May 27, 2011
Catholic Relief Services Statement on Abyei, Sudan
A wave of violence broke out on May 19th and has continued over the past several days along the 4,000 square-mile region of Abyei between north Sudan and soon to be formed Republic of South Sudan. Under the 2005 Comprehensive Peace Agreement (CPA), Abyei was slated to undergo its own referendum vote in early January to decide whether or not to form part of the soon to be independent Republic of South Sudan. Because the north and the south could not decide who had a right to vote in the elections the vote was postponed and no new date has been set.
The region has been plagued by violence over the past several years including recent conflict that lead more than 100 dead and displaced an estimated 20,000 last March. Church partners and UN officials report burning and looting and the city of Abyei has been emptied of its residents.
At the time of the attacks Catholic Relief Services (CRS) was in Abyei supervising the distribution of food and essential household items to Internally Displaced Persons (IDPs) from the March conflict. CRS was also planning a tools and seeds fair to support the local economy and help farmers get much-needed crops into the ground in advance of the rains. All operations were suspended due to insecurity. In March CRS provided more than 2,300 people with food, shelter and household items.
CRS is uniquely prepared to respond to the current emergency in Abyei as 30 youth leaders from the Agok and Abyei parishes were trained in emergency response in December 2010, as part of a Caritas Internationalis-supported program to strengthen the emergency preparedness and rapid response capacities of the local church. The youth leaders identified possible emergency flashpoints, mapped resources, selected possible areas to house IDPs and identified vulnerable people who might need additional assistance should a crisis arise. CRS will be working with these local leaders to meet the needs of the displaced.
This latest surge in violence has closed crucial routes connecting northern traders with southern markets in the Abyei and Agok areas for the past three weeks. The available food is quickly diminishing. With no operating market system it is imperative that aid agencies work to get much needed food, water, and supplies to the affected population. This situation will be further compounded if the conflict continues and normal market operations are not allowed to resume.
The start of the rainy season seriously affects the living conditions for the displaced. Basic shelter such as plastic sheeting is an immediate need in order to help stave off disease and protect the displaced from the elements. Other household items such as blankets and cooking utensils will also be in great demand.
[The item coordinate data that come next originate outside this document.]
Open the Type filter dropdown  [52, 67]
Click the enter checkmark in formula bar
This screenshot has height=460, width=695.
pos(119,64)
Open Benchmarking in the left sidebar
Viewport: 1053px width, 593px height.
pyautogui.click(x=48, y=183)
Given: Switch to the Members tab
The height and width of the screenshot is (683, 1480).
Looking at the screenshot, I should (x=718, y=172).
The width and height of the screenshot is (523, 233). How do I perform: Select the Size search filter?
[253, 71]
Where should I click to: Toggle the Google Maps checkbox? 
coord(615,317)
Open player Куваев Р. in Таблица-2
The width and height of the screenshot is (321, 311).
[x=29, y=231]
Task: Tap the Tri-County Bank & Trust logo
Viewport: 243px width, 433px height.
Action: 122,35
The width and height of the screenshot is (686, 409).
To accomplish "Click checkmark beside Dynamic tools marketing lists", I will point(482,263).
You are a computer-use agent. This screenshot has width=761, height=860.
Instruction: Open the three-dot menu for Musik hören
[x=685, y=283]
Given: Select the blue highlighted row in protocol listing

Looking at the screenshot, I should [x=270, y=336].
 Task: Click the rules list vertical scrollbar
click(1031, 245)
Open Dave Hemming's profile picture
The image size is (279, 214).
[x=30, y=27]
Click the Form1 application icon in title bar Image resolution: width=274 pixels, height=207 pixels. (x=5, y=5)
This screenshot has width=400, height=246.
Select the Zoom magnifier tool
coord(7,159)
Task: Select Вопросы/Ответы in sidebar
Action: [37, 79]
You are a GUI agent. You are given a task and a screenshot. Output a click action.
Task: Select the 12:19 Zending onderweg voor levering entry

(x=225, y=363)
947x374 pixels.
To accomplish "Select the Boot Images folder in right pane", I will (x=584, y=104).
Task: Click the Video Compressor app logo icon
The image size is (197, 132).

"Peacebuilding in the aftermath of any conflict will be imperative, " says Luc Picard, CRS Church Partner Development Adviser, in southern Sudan, "The demand on basic services placed on the region by host communities, returnees and the displaced and the subsequent struggle for survival in the face of limited resources could easily create a series of conflicts within the community." Church and Tribal leaders must be involved to create an environment where displaced people will have space and access to resources. It is imperative that all responding agencies account for this and incorporate peacebuilding into their response.